Nel suo recente La chiave di Berlino, lo scrittore Vincenzo Latronico scrive a proposito della capitale tedesca che “nessun’altra città è così piena di vuoto”. Quando Julia, studentessa spagnola di architettura residente a Barcellona, vi arriva per i primi giorni di un Erasmus lungo sei mesi, questo vuoto sembra fagocitarla: il senso di colpa per aver abbandonato il fidanzato Jordi la costringe a delle lunghe, inutili videochiamate che altro non fanno se non acuire la percezione della distanza tra lei e il ragazzo, la fatica a legare con le coinquiline trovate nel primo appartamento che la ospita ne impossibilita la convivenza, la diversità della realtà scolastica e la difficoltà della lingua tedesca rendono complesso il rapporto con gli altri studenti.
Julia passa così le giornate in camera, chiamando a casa per lamentarsi della sua situazione e mettendosi nella disposizione di rinunciare all’Erasmus. Mano a mano che il tempo passa, la ragazza inizia però a integrarsi coi suoi coetanei, trovando un gruppo di lavoro sempre più coeso e cominciando a percepire il vuoto di Berlino come una possibilità di emersione data a un aspetto finora sepolto della sua umanità, costretta sotto le consuetudini casalinghe. Qui, può cercare un tipo diverso di socialità, mettersi alla prova con un’idea diversa dei rapporti amorosi, dare sfogo a un’animalità repressa, (ri)costruire un’identità.
Berlino è stata quasi interamente riedificata dopo la caduta del Muro e si è trovata costretta a confrontarsi con una recente memoria storica drammatica: desiderosa di proiettarsi verso la modernità, allontanandosi dalle architetture di Parigi o di Roma, capitali che vivono di una memoria storica che “si riflette nelle facciate degli edifici secolari”, si è codificata come città del presente, capace di rispondere ai bisogni immediati dei cittadini che la abitano. Città cardine per la mitologia giovanile, momento di rottura e al contempo cliché, Julia sperimenta una versione inedita di sé che Berlino, riempita dei significati che la ragazza ha bisogno di attribuirle, si limita a far emergere, al contempo causando una frattura apparentemente insanabile col passato della ragazza e quindi con quella casa e quei rapporti (la madre, il fidanzato, l’università) a cui, prima o poi, sarà costretta a ritornare.

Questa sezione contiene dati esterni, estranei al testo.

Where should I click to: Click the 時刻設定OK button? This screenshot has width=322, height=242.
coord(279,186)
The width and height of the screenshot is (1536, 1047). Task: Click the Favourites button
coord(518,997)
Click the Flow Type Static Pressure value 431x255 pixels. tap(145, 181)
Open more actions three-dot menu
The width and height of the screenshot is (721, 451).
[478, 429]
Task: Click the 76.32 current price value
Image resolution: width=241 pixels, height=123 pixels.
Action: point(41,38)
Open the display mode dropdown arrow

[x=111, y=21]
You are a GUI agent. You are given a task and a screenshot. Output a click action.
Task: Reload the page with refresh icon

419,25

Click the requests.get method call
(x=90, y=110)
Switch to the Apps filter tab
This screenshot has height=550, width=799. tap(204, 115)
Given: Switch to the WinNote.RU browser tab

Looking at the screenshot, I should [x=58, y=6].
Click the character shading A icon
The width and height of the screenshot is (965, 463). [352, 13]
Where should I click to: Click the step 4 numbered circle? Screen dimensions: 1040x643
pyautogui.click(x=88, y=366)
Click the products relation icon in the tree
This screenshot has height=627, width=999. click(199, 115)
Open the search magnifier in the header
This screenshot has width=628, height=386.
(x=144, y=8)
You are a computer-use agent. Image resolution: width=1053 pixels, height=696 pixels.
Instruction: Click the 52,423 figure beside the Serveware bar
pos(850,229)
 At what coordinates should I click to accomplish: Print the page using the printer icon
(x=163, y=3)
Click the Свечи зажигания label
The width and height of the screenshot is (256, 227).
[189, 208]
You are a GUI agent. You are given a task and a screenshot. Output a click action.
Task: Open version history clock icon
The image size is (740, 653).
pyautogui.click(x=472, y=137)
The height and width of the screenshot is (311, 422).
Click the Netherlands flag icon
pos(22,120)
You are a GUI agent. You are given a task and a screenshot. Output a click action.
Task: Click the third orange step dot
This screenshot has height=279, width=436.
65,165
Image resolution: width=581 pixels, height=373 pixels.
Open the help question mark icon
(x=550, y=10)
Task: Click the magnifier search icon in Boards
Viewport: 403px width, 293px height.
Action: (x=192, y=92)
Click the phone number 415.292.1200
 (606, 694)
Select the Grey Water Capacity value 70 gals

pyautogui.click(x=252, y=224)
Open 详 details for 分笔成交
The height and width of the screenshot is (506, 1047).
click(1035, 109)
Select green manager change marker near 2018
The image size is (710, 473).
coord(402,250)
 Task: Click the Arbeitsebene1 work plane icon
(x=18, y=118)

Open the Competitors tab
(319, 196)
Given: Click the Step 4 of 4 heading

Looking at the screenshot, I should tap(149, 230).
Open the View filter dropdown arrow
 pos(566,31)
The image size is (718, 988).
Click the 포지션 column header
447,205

Con Julia ist la regista e attrice Elena Martin (che interpreta la stessa Julia) mette in scena una trasformazione personale che avviene attraverso la progressiva adesione alle richieste (edonistiche, economiche, sociali) della città. Si viene così a costruire un interessante parallelismo tra il profondo bisogno di rivisitazione di se stessi e la ricostruzione architettonica di una città che, seppur sempre in fuori campo, esercita il suo potere proprio in qualità di spettatrice silenziosa, lasciando che l’essenza di Giulia (da cui il titolo, traducibile con “Julia è”) si manifesti liberamente.
Júlia ist di Elena Martin è disponibile a questo link su arte.tv fino al 31 ottobre 2023
Il film
Júlia ist
Drammatico - Spagna, Germania 2017 - durata 90’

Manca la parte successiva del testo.